[Opening RECORDS FOR THE TASK section]

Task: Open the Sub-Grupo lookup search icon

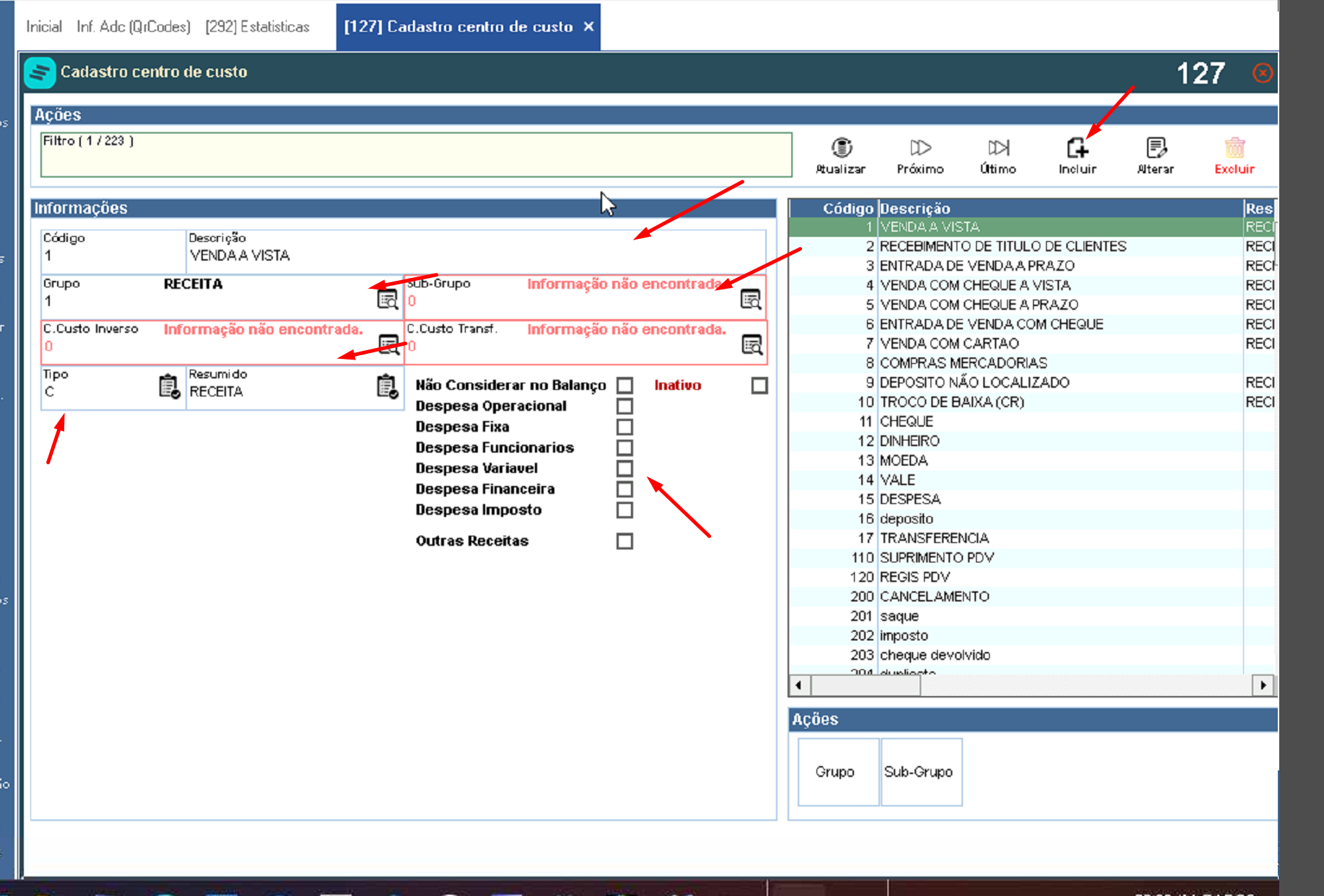Action: [x=751, y=299]
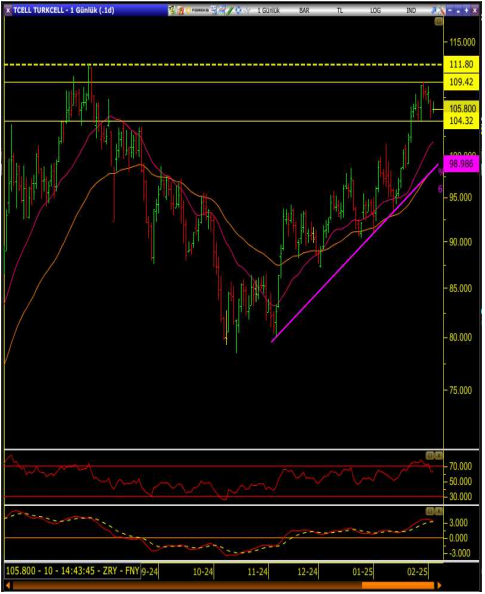Click the orange scrollbar thumb at bottom
The width and height of the screenshot is (485, 594).
(398, 585)
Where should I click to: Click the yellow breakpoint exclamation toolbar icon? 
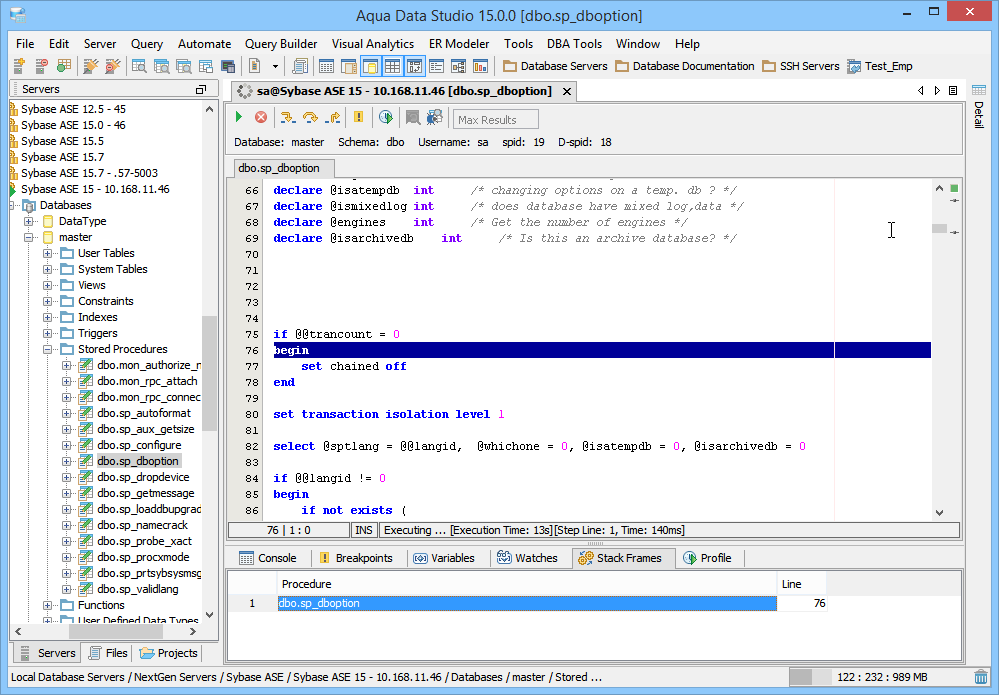click(x=358, y=118)
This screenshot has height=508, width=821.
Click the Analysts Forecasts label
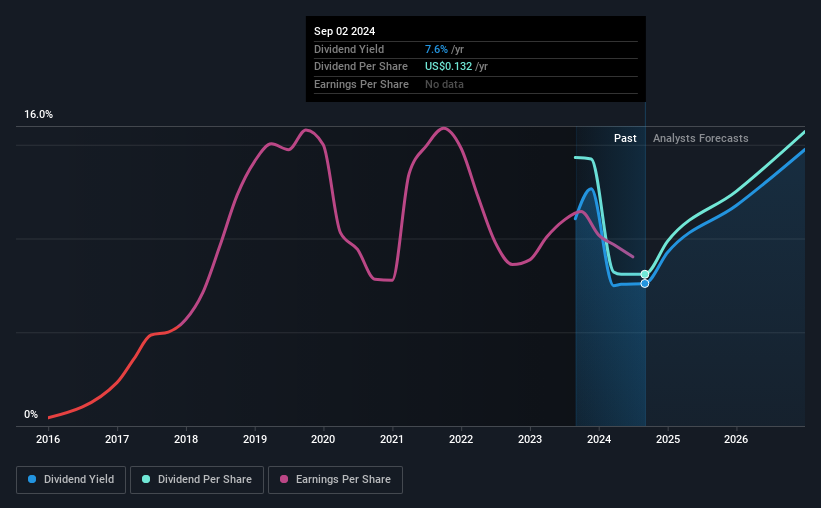701,138
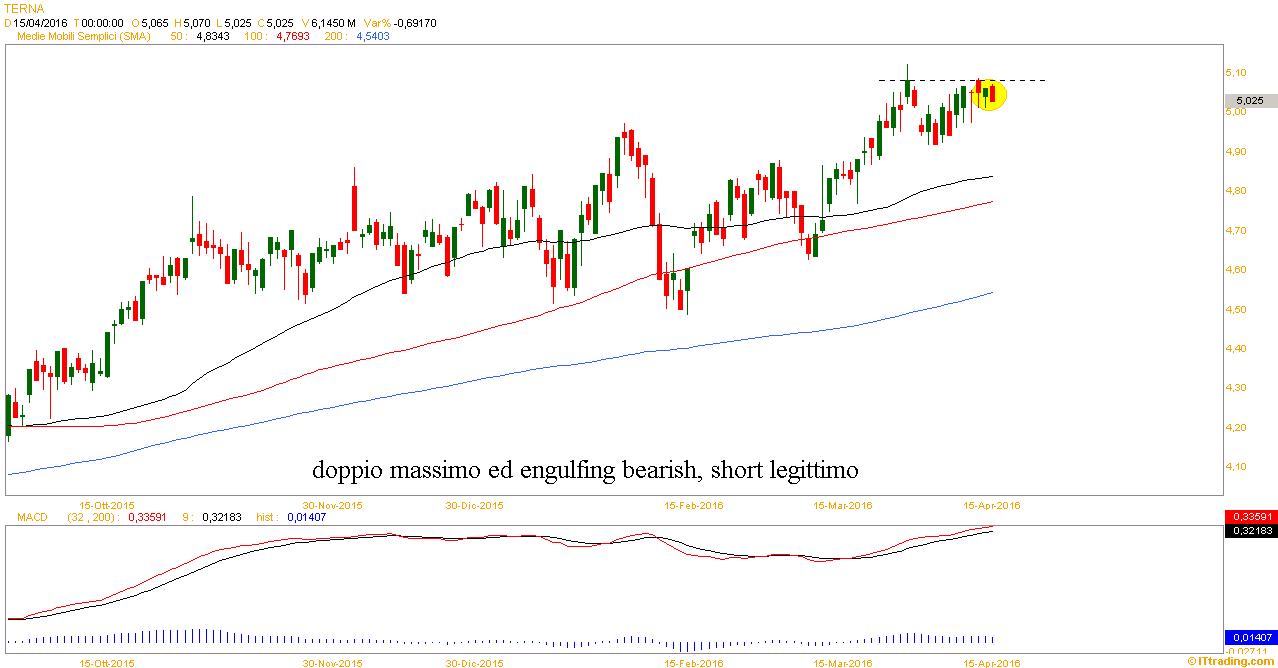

[Closing RECORDS FOR THE TASK section]

Omit the pictures and please write out exactly the lines between the one containing "Where should I" and the last line of the entries, both included.

EXPECTED ANSWER:
Where should I click to: Click the yellow breakpoint exclamation toolbar icon? 
click(x=358, y=118)
This screenshot has height=508, width=821.
Click the Analysts Forecasts label
701,138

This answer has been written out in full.